List of Siril features
New features are being introduced quite regularly. Here is a list of main features:
- Native image format support
- unsigned 16-bit FITS files (other FITS are converted to this format on-the-fly)
- SER files
- AVI and other film files soon
- Image conversion (to the native FITS format only)
- Supported input types: 8-bit and 16-bit BMP, TIFF, JPEG, PNG files, NetPBM binary images, RAW DSLR images.
- Image registration; supported methods:
- Translation using DFT centered on an object, generally used for planetary images
- Translation using FWHM of a star, generally used for deek-sky images
- Manual translation with two preview renderings of the current image with reference frame in transparency
- Image rotation and plate-solving are not implemented yet
- Image stacking
- Summing, median stacking and pixel maximum stacking
- Pre-processing of images with multi-channel offset, dark and flat images
- Enhancement of final images: lightness/contrast cursors on each layer, different scaling modes (linear, log, square root, squared, asinh, histogram normalization), negative and false colour rendering and clipping.
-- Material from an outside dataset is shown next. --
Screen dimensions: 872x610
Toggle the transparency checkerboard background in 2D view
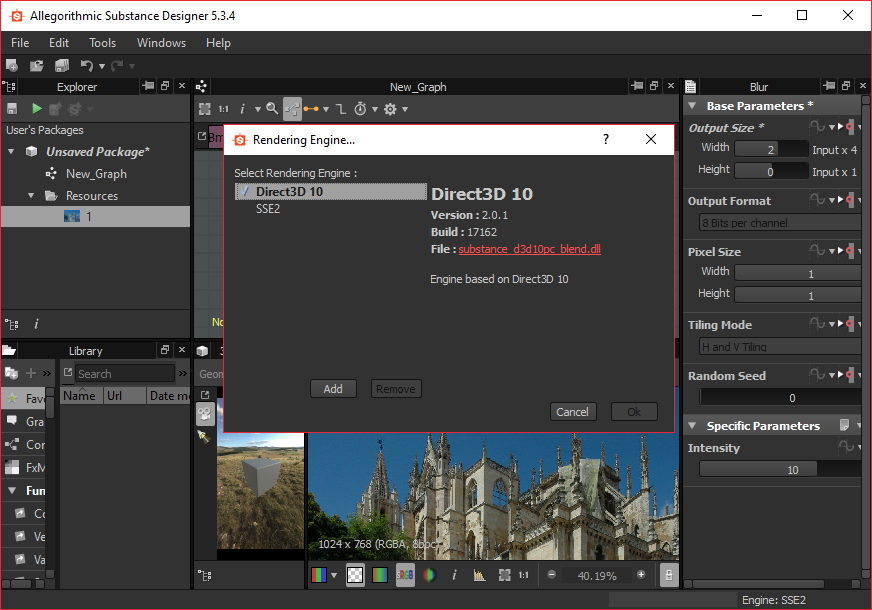[x=355, y=574]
- A command line for various processing functions, see the list of available commands.
- A star finding algorithm with PSF information
Limitations:
- Only 3-channel colour images assigned to R, G and B are possible. Other assignations are to come, for LRGB or narrowband composition
Compilation and installation
Siril is currently only released as source from its subversion base. There is a package for the Arch Linux system, built from the subversion source, in AUR. For other operating systems, you need Subversion (svn command) to retrieve it and autotools and gcc to compile it.
Dependencies
Siril depends on a number of libraries, which all should be available in your operating system if it is recent enough. See a list of packages names for Debian here. Mandatory dependencies are:
- gtk+-3.4 (Graphical user interface library)
- cfitsio (FITS images support)
- fftw (Discrete Fourier Transform library)
- gsl (The GNU Scientific Library)
- libconfig++ (Structured configuration files support)
Optional dependencies are:
- libraw, libtiff, libjpeg, libpng for RAW, TIFF, JPEG and PNG images import and export. The libraries are detected at compilation-time.
- FFMS2 for film native support as image sequences. It also allows frames to be extracted from many kinds of film, for other purposes than astronomy.
- OpenCV for binned image resizing in the LRGB composition tool. Without it, only images the same size can be composed.
Installation instructions
Until a package version is released, the only way to get the source is to get it from the subversion repository. Use the command:
$ svn co https://free-astro.vinvin.tf/svn/siril/
(sorry for the bad certificate). The source is read-only if you have no particular authorization. If you want to participate to Siril and be able to commit on the svn, send a message to user Vincent here.
Once you have got Siril's source code, it's easy to install it. Siril is managed with autotools, so it's simply built using ./configure and make. If you don't have autotools or other development packages, see this install documentation. The configure script is not shipped to allow for better interoperability and can be generated using this command:
$ aclocal && autoconf && autoheader && automake --add-missing
Then run ./configure and make. To install Siril, use the usual:
$ make install
To launch Siril, the command name is siril
.
Who is behind Siril?
The project leader of this new version is Vincent. He is a computer scientist (PhD), and uses Siril as an amateur to process images from a Canon EOS and a B&W QSI camera on a 410mm diameter telescope.
Cyril is a physicist (PhD), motivating new developments and providing high quality processing algorithms to Siril.
See the AUTHORS file for the complete list of contributors.